Absolutely! My current real scene code is full of commented-out sections that
failed, along with notes as to why (well, at least at my current level of
understanding, ha.) Unfortunately, much of my 'knowledge' is currently spread
through hundreds of my previous files, so I have to think hard as to *where* I
might have put a particularly useful note.

Your own method of adding accumulated tidbits of knowledge into a spreadsheet--
like a 'library' of known facts-- is the envy of the modern world. ;-)  Alas, I
have not gotten around to implementing that major 'tuit.
>
> Do a #switch #case #break #end block, and copy-paste #case 1 into #case 2 and
> then edit case 2.  If that fails, work on case 3.   That way you have
> a running documentation of what you've tried, what the results look like,
> notes on why it failed, what worked, etc... What doesn't work is often more
> important to know than what does.

Exactly, Northern Cousin Walker. Excellent advice.

* * * *

### PROBLEM
Update the forum reply by rewriting it from "Your own method" up to and including "than what does." with "spreadsheet" changed to "database".

Entries from a dataset
* * * *

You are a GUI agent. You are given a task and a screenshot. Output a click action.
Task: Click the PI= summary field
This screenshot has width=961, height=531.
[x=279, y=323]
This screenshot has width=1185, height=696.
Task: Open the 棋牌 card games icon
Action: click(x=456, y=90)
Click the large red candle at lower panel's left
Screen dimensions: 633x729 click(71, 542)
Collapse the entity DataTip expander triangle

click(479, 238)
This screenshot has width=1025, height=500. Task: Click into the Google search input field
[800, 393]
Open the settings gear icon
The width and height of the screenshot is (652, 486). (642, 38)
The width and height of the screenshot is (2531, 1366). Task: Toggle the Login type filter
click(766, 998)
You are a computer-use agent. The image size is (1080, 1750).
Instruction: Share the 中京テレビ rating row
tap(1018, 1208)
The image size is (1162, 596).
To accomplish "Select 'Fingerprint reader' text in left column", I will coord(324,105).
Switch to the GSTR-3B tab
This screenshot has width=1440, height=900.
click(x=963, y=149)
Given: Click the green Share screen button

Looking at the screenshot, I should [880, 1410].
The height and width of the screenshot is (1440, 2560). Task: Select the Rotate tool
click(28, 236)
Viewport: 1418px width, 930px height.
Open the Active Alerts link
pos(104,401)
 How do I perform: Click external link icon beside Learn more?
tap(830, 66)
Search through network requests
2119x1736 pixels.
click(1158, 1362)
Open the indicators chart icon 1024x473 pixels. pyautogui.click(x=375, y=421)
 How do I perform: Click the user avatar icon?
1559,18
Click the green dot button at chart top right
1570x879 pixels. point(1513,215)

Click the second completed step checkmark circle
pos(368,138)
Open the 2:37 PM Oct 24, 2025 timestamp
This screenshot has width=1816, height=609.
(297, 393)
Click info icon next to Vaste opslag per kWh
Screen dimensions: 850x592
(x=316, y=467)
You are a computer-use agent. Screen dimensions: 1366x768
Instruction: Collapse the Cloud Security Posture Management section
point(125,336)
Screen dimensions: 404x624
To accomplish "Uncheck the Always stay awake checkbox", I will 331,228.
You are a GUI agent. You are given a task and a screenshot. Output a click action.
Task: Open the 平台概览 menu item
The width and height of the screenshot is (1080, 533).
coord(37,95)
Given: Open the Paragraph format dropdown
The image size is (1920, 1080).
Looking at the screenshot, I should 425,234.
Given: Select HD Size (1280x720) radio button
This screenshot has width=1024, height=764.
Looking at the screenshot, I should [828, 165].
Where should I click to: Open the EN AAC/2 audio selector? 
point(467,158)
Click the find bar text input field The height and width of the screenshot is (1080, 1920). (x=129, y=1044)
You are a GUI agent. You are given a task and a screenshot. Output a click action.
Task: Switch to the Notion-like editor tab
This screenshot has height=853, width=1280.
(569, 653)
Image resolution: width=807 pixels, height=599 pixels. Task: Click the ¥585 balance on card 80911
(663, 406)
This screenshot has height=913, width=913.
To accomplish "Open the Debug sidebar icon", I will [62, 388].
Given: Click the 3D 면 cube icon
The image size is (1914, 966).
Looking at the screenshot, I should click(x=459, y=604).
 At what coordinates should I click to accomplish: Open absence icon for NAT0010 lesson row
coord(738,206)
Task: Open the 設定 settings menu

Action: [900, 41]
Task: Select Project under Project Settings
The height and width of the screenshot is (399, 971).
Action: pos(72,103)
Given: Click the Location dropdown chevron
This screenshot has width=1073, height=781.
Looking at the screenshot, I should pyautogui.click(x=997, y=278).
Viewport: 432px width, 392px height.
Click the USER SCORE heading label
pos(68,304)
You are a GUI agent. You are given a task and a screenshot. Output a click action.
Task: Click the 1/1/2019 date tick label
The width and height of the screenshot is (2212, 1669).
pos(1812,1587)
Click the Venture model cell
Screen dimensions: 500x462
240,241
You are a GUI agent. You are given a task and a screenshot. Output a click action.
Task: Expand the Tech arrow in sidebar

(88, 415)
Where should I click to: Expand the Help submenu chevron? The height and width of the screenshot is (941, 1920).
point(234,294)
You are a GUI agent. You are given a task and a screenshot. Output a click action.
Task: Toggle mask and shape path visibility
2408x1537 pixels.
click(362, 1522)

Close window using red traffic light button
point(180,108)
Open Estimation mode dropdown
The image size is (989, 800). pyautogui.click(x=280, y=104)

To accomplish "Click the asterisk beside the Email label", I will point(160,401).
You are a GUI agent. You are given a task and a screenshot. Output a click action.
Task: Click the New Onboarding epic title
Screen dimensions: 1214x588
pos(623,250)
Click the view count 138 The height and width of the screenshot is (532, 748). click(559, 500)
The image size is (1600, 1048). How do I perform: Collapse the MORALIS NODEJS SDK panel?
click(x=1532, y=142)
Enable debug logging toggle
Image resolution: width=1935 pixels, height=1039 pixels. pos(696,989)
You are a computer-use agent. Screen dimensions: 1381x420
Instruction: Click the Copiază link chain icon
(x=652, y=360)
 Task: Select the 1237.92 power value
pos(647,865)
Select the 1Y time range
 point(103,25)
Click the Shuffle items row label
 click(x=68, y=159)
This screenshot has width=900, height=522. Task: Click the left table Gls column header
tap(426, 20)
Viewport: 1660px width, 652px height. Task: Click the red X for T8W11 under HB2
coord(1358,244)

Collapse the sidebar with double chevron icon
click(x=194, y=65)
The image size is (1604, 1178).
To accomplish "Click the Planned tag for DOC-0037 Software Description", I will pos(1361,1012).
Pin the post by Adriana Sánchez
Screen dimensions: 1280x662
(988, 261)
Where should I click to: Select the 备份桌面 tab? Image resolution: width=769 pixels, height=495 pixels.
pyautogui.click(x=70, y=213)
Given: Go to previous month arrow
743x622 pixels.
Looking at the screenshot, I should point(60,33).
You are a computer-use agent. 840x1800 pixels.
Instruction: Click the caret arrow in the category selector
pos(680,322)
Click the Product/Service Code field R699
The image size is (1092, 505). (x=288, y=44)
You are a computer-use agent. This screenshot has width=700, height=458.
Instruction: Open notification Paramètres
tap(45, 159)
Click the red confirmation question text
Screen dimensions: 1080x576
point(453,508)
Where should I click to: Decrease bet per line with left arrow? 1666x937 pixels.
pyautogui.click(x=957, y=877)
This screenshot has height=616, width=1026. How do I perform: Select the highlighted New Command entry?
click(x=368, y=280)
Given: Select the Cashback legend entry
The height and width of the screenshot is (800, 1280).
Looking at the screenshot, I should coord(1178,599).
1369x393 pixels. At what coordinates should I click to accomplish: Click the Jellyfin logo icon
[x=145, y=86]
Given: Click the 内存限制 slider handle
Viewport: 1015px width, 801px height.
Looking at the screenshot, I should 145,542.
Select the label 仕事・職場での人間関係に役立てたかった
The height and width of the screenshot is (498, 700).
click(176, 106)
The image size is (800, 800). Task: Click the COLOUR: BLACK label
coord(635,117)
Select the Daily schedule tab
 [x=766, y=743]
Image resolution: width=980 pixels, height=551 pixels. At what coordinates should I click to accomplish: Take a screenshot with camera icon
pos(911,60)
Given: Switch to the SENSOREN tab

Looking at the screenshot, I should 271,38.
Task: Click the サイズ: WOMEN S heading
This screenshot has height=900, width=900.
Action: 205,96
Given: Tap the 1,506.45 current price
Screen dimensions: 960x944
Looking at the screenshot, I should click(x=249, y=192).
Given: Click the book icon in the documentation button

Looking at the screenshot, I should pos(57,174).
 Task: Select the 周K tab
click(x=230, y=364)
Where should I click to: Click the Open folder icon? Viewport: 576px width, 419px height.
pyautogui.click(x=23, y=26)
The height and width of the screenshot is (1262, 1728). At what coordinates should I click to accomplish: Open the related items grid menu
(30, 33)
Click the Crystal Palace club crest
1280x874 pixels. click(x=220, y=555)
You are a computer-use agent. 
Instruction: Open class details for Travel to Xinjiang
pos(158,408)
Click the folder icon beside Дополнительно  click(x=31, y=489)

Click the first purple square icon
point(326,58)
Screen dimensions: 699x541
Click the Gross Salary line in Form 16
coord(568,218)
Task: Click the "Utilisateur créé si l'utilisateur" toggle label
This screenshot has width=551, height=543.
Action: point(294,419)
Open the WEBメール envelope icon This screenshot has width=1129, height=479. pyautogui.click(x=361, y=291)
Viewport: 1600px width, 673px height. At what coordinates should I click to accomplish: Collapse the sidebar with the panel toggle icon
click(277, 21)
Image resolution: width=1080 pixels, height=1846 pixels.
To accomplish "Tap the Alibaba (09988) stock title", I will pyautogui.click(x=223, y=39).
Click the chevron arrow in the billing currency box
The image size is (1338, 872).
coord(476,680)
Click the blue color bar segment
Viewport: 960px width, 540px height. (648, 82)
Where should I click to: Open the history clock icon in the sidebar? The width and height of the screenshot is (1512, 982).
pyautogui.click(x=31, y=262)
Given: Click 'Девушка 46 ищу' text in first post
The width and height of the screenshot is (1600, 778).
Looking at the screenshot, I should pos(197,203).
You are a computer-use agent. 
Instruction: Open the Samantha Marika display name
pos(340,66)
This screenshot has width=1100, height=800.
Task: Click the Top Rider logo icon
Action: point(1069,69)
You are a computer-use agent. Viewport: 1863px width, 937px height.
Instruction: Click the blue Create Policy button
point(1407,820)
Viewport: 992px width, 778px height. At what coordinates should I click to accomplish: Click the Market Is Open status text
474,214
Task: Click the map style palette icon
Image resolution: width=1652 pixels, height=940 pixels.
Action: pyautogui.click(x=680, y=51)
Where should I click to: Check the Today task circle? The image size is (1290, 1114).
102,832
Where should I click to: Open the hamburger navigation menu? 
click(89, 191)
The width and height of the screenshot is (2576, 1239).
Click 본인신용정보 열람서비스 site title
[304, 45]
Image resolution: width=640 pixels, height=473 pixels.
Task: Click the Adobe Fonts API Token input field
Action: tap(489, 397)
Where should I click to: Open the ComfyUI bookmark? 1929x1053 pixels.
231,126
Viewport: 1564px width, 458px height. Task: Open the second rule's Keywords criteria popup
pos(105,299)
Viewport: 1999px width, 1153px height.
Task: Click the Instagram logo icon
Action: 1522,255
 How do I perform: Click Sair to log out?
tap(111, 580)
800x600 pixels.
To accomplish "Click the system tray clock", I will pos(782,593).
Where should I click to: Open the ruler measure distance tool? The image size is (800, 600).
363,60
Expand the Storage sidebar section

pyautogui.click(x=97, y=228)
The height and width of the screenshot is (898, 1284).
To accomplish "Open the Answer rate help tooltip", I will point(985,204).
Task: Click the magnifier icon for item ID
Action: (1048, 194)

* * * *

### TASK OUTPUT
Your own method of adding accumulated tidbits of knowledge into a database--
like a 'library' of known facts-- is the envy of the modern world. ;-)  Alas, I
have not gotten around to implementing that major 'tuit.
>
> Do a #switch #case #break #end block, and copy-paste #case 1 into #case 2 and
> then edit case 2.  If that fails, work on case 3.   That way you have
> a running documentation of what you've tried, what the results look like,
> notes on why it failed, what worked, etc... What doesn't work is often more
> important to know than what does.